Rough Sea Beside a Jetty by Carl Frederik Sorensen (1818-1879)
Rough Sea Beside a Jetty by Carl Frederik Sorensen (1818-1879)

The display unites, for the first time, more than 120 luminous open-air paintings from the remarkable collections of the Fondation Custodia in Paris, the National Gallery of Art in Washington, and the Fitz in Cambridge, together with a distinguished private collection of oil sketches, never before seen in public.

The exhibition reveals the evolution of plein air painting across Europe in the 19th century. The practice of open-air painting developed rapidly across Europe during this period, as artists sought new ways of representing the natural world.

East Bergholt by John Constable (1776-1837)
East Bergholt by John Constable (1776-1837)
View of the Convent of Sant’Onofrio on the Janiculum, Rome by Jean Baptiste Camille Corot (1796-1875)
View of the Convent of Sant’Onofrio on the Janiculum, Rome by Jean Baptiste Camille Corot (1796-1875)

As the century progressed, it became enshrined in the teaching of art academies and was enthusiastically taken up by French, German, Norwegian, Swedish, Danish, Dutch and British painters, although Italy was at the centre of this tradition.

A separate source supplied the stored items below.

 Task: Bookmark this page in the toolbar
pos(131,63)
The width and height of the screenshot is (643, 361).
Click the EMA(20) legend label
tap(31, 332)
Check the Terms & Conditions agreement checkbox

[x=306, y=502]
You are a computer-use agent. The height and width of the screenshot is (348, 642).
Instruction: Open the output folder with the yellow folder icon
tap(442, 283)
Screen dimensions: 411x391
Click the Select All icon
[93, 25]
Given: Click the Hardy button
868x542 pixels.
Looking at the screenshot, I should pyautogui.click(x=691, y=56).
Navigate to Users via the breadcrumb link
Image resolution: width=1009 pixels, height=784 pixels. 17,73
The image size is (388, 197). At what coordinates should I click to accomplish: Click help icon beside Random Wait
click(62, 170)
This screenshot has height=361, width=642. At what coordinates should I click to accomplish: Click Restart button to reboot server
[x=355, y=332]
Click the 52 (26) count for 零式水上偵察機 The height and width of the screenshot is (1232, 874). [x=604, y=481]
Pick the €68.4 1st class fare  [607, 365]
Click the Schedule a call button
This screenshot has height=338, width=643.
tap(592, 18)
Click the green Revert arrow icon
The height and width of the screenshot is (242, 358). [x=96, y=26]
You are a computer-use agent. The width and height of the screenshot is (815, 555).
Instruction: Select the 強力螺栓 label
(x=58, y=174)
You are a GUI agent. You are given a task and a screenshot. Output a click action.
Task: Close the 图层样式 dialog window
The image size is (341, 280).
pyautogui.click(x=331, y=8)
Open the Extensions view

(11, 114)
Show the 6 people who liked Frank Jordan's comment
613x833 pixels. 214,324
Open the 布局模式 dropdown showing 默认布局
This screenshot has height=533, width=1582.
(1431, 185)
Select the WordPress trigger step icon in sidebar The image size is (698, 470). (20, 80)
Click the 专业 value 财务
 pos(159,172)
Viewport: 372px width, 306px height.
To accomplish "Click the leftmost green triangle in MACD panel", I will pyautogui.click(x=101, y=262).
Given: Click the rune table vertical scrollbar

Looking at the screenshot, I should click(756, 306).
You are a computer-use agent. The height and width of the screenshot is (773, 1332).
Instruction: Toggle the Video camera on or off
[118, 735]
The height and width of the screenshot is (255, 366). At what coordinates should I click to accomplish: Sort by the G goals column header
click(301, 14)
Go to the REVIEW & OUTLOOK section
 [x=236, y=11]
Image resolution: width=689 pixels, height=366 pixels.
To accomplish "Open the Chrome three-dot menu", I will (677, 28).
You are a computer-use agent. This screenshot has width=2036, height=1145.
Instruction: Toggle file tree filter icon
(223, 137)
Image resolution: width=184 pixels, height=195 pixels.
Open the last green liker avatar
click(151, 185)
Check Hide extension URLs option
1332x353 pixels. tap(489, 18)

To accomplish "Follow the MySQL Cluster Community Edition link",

Artists from all over Europe travelled south to paint the monuments of Rome and the landscapes of the campagna, the countryside around the city. Spectacular monuments testified to the great classical civilisations of the past, but the city itself had a unique picturesque appeal.

Paintings in the exhibition are presented thematically, according to natural phenomena they depict: skies and atmospheric effects, rocks and grottoes, volcanoes, trees, and shape-shifting bodies of water - crashing waves, waterfalls, and the still, reflective, surface of lakes and rock pools.

Castel Sant' Elmo, from Capodimonte by Edgar Degas (1834-1917)
Castel Sant' Elmo, from Capodimonte by Edgar Degas (1834-1917)
Sky Study with a Shaft of Sunlight by John Constable (1776-1837)
Sky Study with a Shaft of Sunlight by John Constable (1776-1837)

Artists’ eagerness to engage directly with nature, observing and recording it ‘in the field’, was mirrored in developments in the natural sciences. Just as painters amassed outdoor studies for reference, and to keep the authenticity of their experience fresh in the memory, so geologists, botanists and others – including artists like Valenciennes and Constable – formed collections of minerals, rocks and botanical specimens.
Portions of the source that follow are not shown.